The other objective is not to waste energy. How do you design this type of conversion equipment in a very efficient way? I think those are the two main goals of our research. We are not only doing research for electric vehicles or other applications such as renewable energy. For example, for solar photovoltaic applications, you also need electronic interfaces between the solar panels and the electric network. And this interface is also a focus of our research. We want to do the same thing there: how can we use all the energy that the panels can give us and feed it into the grid without losing it in the conversion stage, while operating in a friendly way to the grid?
These two examples are very important today because we live in an energy-intensive society.
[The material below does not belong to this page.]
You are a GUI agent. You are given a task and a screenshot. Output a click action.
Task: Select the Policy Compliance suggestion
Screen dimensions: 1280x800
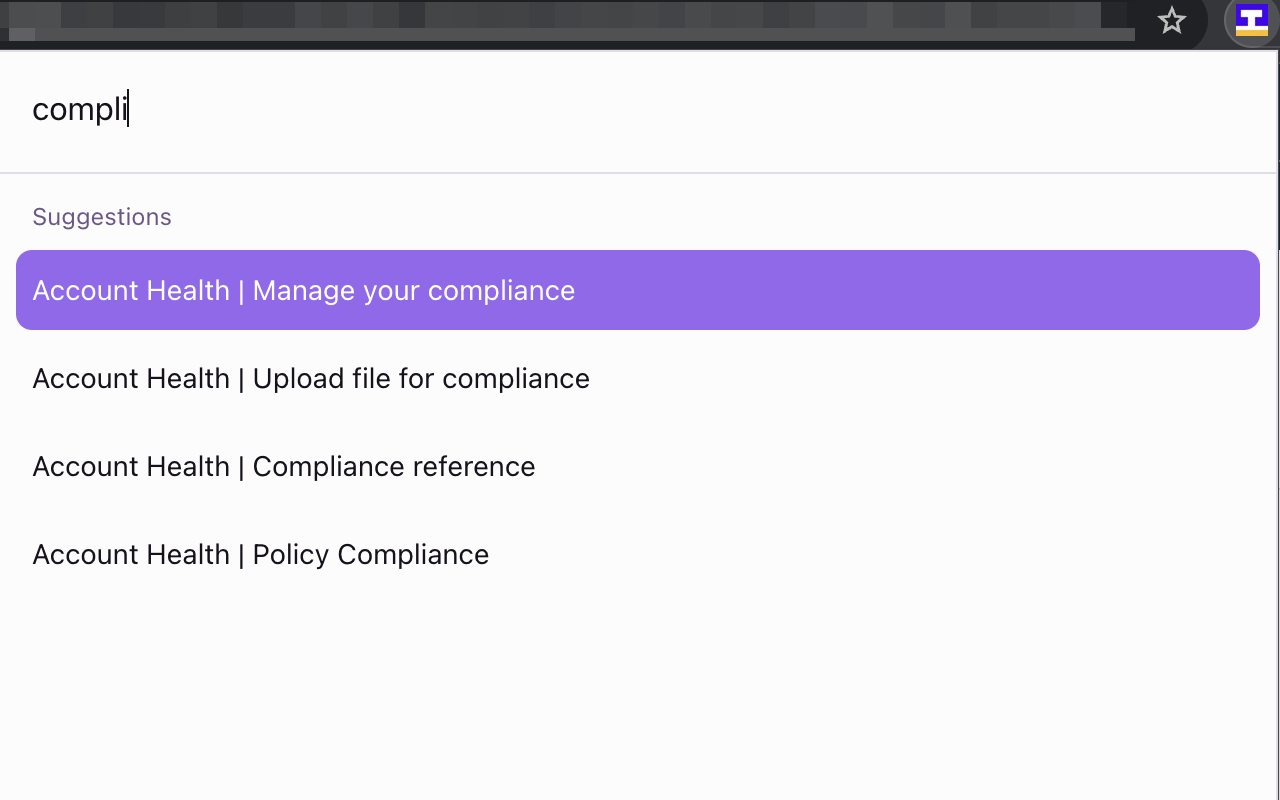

We can only be able to be sustainable if we waste less energy and integrate new energy systems. And in all these new systems - wind, solar, electric vehicles - you need these electronic interfaces. We are in the process of realising that these electronic interfaces are also wasting energy. They´re taking up space, they're requiring raw materials. With the pandemic, we have a very big logistical crisis with electronic components. If fewer components were needed, we´d be better off because we wouldn’t have to ship so many things around.
ED: What changes would you like to see in the future?
Everything is interconnected. One of the main directions I would like to drive our research is to use less material. We are researching electric cars, but maybe they are not the best solution? I think that's the main thing we should be looking at: using fewer resources overall. That is the change I would like to see.